◆ Task description ◆
The records that follow need to be output exactly as they are.

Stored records

----------------

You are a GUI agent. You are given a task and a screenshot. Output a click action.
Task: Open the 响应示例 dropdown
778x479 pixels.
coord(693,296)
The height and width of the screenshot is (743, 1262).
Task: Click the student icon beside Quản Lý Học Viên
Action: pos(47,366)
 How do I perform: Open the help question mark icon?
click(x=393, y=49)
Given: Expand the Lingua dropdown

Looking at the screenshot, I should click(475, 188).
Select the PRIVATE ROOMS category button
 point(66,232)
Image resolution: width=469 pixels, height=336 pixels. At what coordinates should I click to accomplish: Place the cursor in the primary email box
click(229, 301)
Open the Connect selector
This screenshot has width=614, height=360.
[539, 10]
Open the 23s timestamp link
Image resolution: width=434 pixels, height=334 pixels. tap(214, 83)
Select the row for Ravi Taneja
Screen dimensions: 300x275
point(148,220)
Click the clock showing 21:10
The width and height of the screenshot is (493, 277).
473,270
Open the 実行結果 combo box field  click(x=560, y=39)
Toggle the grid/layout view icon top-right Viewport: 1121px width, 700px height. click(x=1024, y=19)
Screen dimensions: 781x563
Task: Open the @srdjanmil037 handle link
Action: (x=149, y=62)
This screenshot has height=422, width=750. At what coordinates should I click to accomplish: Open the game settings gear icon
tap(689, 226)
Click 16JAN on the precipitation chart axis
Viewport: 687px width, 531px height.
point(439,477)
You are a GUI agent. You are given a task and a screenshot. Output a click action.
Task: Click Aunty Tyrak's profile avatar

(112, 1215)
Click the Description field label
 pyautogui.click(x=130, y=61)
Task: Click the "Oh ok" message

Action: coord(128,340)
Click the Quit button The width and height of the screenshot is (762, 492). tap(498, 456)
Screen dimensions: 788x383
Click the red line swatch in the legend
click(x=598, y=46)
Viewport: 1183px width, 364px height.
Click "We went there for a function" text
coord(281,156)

----------------

◆ Task answer ◆
You are a GUI agent. You are given a task and a screenshot. Output a click action.
Task: Open the 响应示例 dropdown
778x479 pixels.
coord(693,296)
The height and width of the screenshot is (743, 1262).
Task: Click the student icon beside Quản Lý Học Viên
Action: pos(47,366)
 How do I perform: Open the help question mark icon?
click(x=393, y=49)
Given: Expand the Lingua dropdown

Looking at the screenshot, I should click(475, 188).
Select the PRIVATE ROOMS category button
 point(66,232)
Image resolution: width=469 pixels, height=336 pixels. At what coordinates should I click to accomplish: Place the cursor in the primary email box
click(229, 301)
Open the Connect selector
This screenshot has width=614, height=360.
[539, 10]
Open the 23s timestamp link
Image resolution: width=434 pixels, height=334 pixels. tap(214, 83)
Select the row for Ravi Taneja
Screen dimensions: 300x275
point(148,220)
Click the clock showing 21:10
The width and height of the screenshot is (493, 277).
473,270
Open the 実行結果 combo box field  click(x=560, y=39)
Toggle the grid/layout view icon top-right Viewport: 1121px width, 700px height. click(x=1024, y=19)
Screen dimensions: 781x563
Task: Open the @srdjanmil037 handle link
Action: (x=149, y=62)
This screenshot has height=422, width=750. At what coordinates should I click to accomplish: Open the game settings gear icon
tap(689, 226)
Click 16JAN on the precipitation chart axis
Viewport: 687px width, 531px height.
point(439,477)
You are a GUI agent. You are given a task and a screenshot. Output a click action.
Task: Click Aunty Tyrak's profile avatar

(112, 1215)
Click the Description field label
 pyautogui.click(x=130, y=61)
Task: Click the "Oh ok" message

Action: coord(128,340)
Click the Quit button The width and height of the screenshot is (762, 492). tap(498, 456)
Screen dimensions: 788x383
Click the red line swatch in the legend
click(x=598, y=46)
Viewport: 1183px width, 364px height.
Click "We went there for a function" text
coord(281,156)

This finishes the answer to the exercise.